Draco smiled slightly. “I think you will find me more than bearable,” he said. “In fact, I have the highest references for the particular manoeuvre I like to call the..”
Snape shuddered. “If you do not stop right there, I can make no promises for your physical safety,” he warned. “Do not push me, Draco. This… situation… is adverse to my nature.”
Draco’s expression became tinged with a kind of spiteful glee. He opened his mouth to speak – and was interrupted by a sigh from Harry.
Draco and Snape froze, and then relaxed.
“He’s just dreaming,” Snape said dismissively. “No need to worry.”
“He certainly looks asleep.”
Draco and Snape smiled at each other in relief, and then realised they’d done so.
“We can do this,” Draco said suddenly. “If Harry agrees, then I don’t see why not.”
Snape snorted. “It is unorthodox, but perhaps it could be attempted.”
And the two men relaxed, as they turned to watch the hero of the wizarding world smile in his sleep. It was ridiculously soppy, Snape thought, but somehow more than wonderful.

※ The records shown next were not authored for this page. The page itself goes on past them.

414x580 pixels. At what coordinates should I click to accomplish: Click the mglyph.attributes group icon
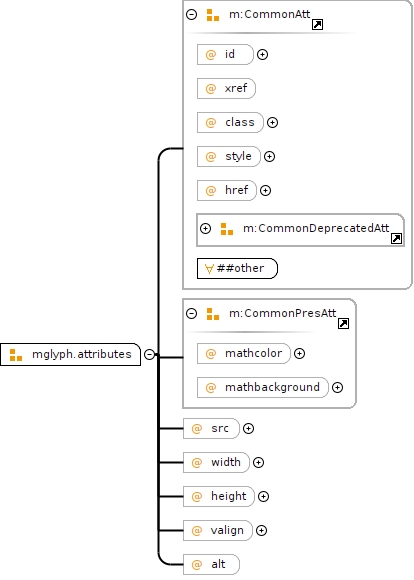tap(16, 355)
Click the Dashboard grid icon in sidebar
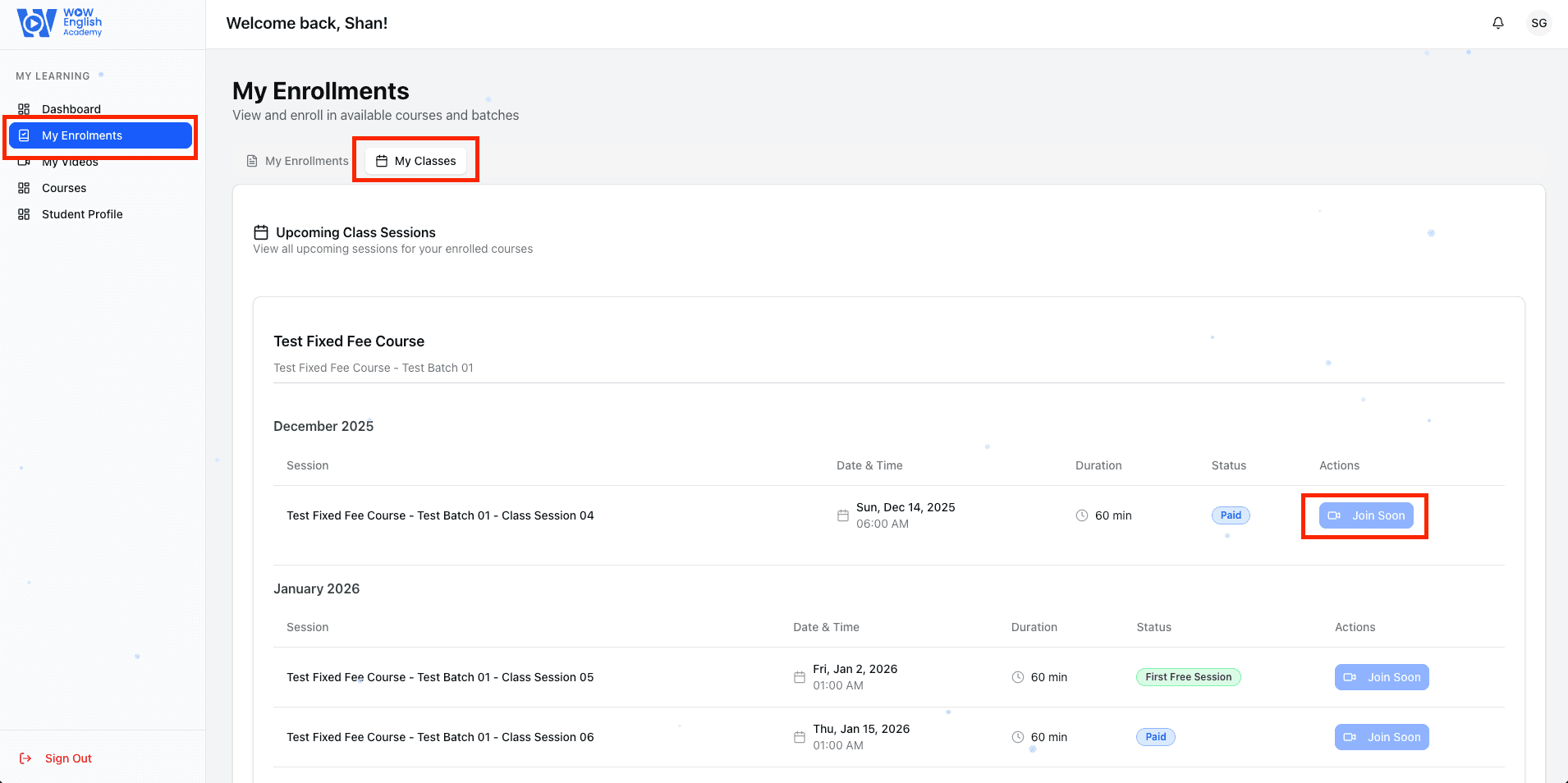 tap(24, 109)
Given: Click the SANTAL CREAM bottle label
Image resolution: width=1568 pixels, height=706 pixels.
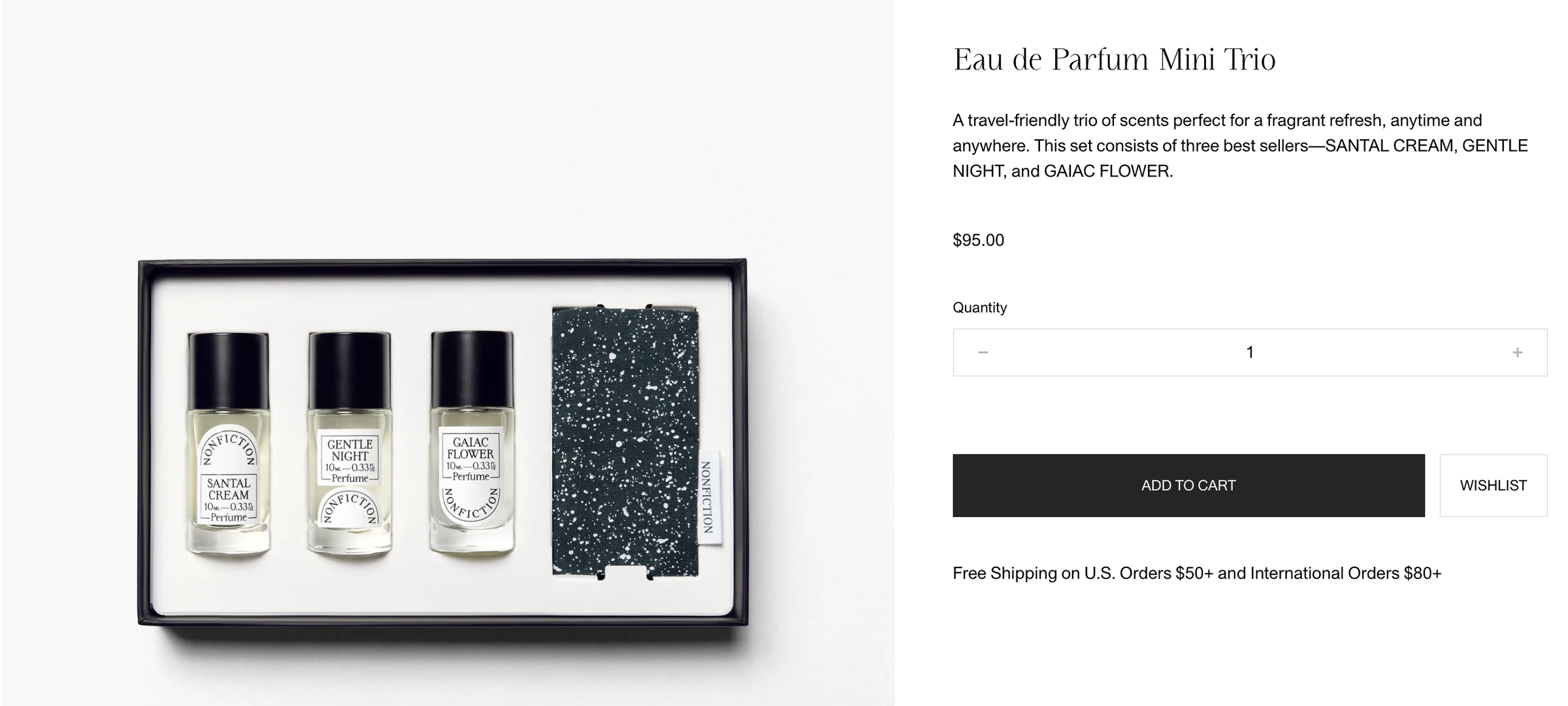Looking at the screenshot, I should coord(229,498).

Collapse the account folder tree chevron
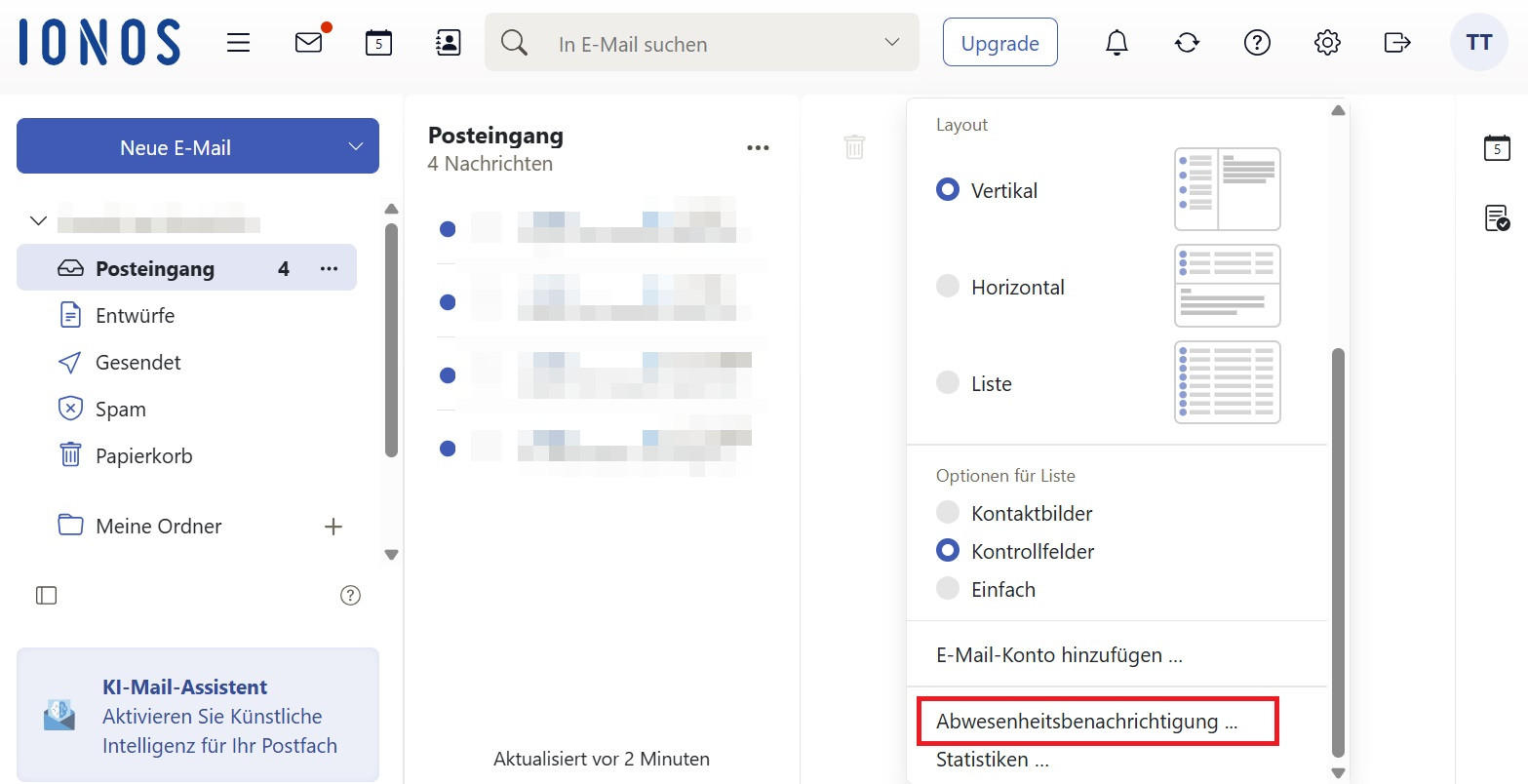[38, 220]
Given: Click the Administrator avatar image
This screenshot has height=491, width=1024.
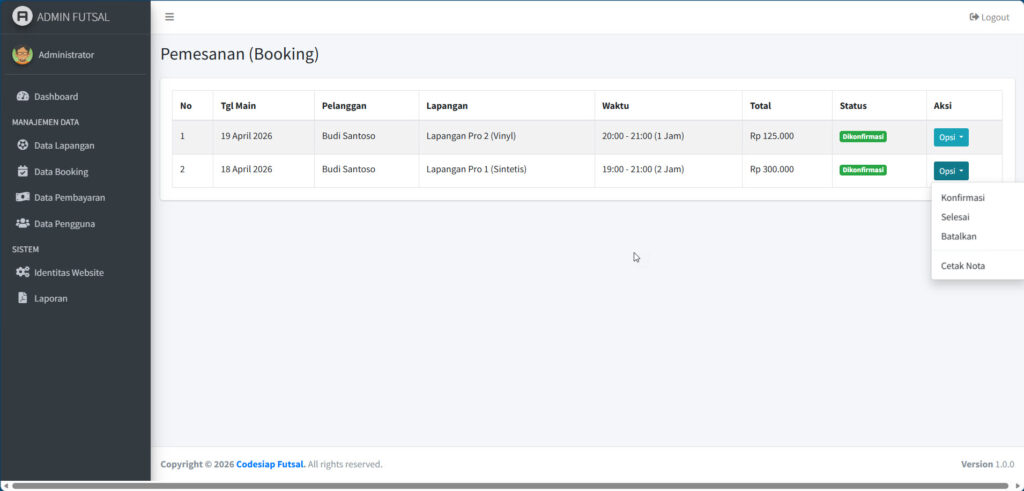Looking at the screenshot, I should (x=22, y=55).
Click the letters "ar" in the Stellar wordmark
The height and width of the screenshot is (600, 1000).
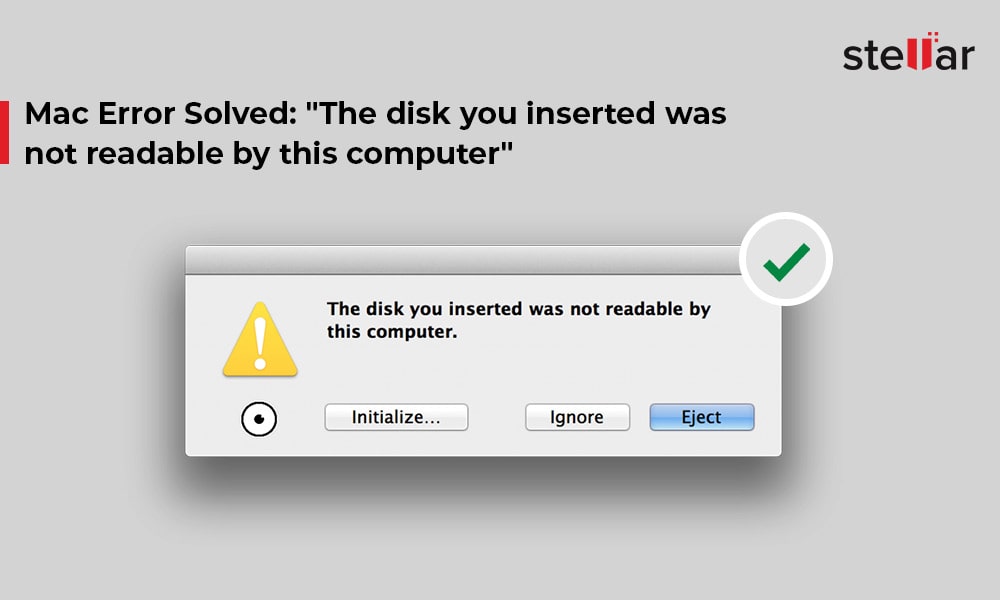(x=955, y=57)
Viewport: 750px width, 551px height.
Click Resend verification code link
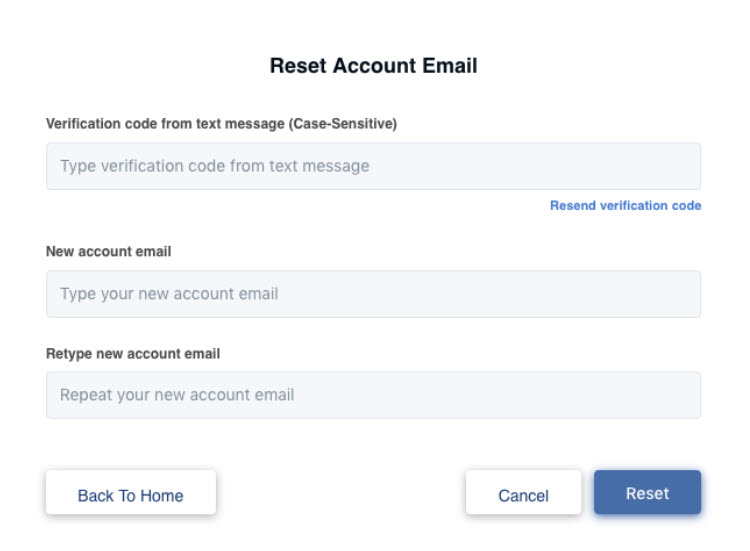pos(625,206)
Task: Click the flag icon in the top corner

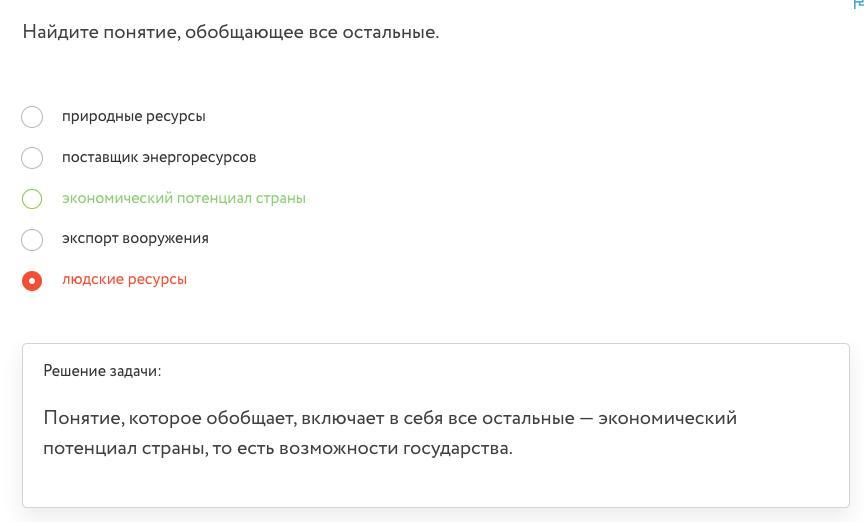Action: coord(858,4)
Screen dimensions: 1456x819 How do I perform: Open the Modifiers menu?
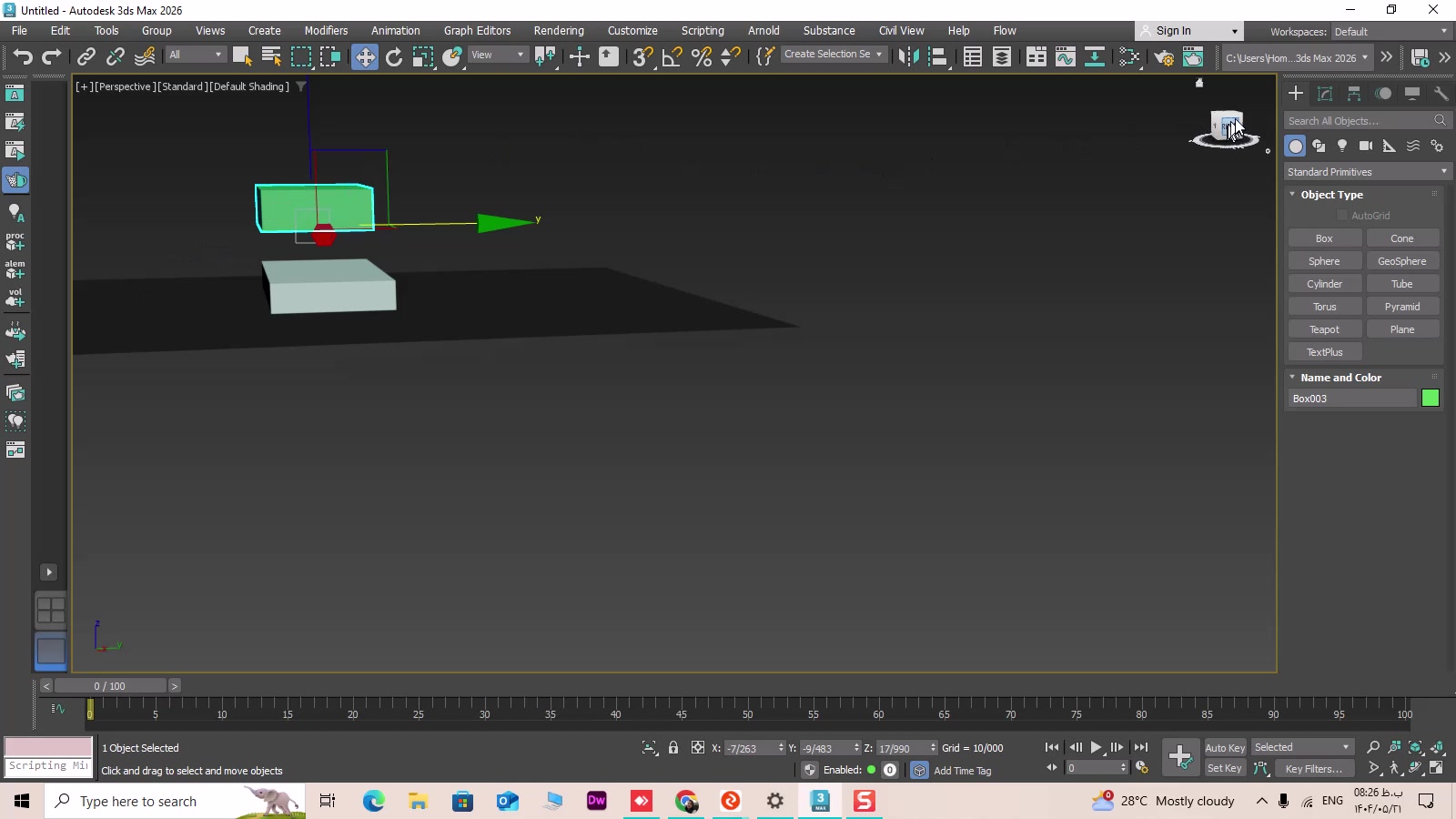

And in his feigned sleep, Harry tried not to laugh and reveal that he was all too awake. It was enough that Draco and Snape had come to an agreement. And it would be all too hilarious to hear them try to put it into words at a later date. For now he was content to lie down in a warm bed and finally feel happy. They were safe, and all was well. The future looked bright.